Many people have lumps and bumps on their fingers as a result of arthritis.  So what are they?  And why do they occur?

Probably the most common cause of these lumps is osteoarthritis (OA).  This is a disease of cartilage, the gristle at the ends of bones. With OA, the cartilage wears away and bone spurs, called osteophytes grow.  When they occur at the fingertip joint, they are called Heberden’s nodes.  When they grow at the middle finger joint, they are referred to as Bouchard’s nodes.

Treatment includes topical anti-inflammatory medicines, splints, and injections.  Injections of steroid may provide short term relief but often the patient may require PRP (platelet-rich plasma) injections for long term help.
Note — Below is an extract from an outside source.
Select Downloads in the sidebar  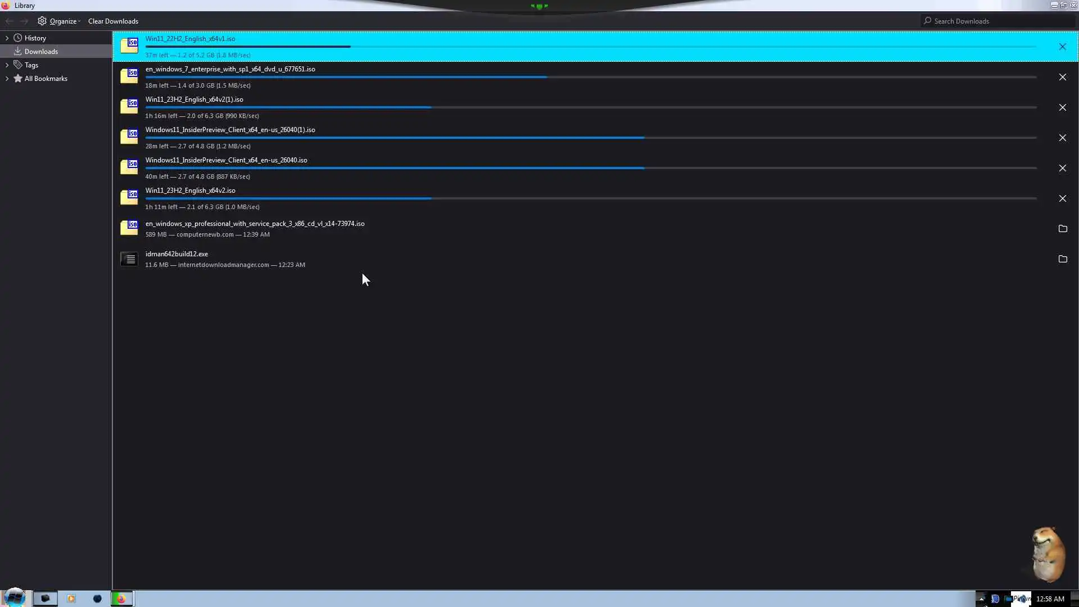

Another type of arthritis, rheumatoid disease, can cause lumps to appear on the fingers at points where there is pressure.  These knots are not inside the joint but are caused by the accumulation of inflammatory cells. These nodules usually improve as the disease becomes better controlled. Sometimes steroid injection helps.  Surgery may be required.

The last disease that can cause lumps and bumps on the fingers is gout.  These lumps- referred to as “tophi”-  are caused by the deposits of uric acid crystals and inflammatory cells. These tophi almost always get smaller with effective anti-gout therapy.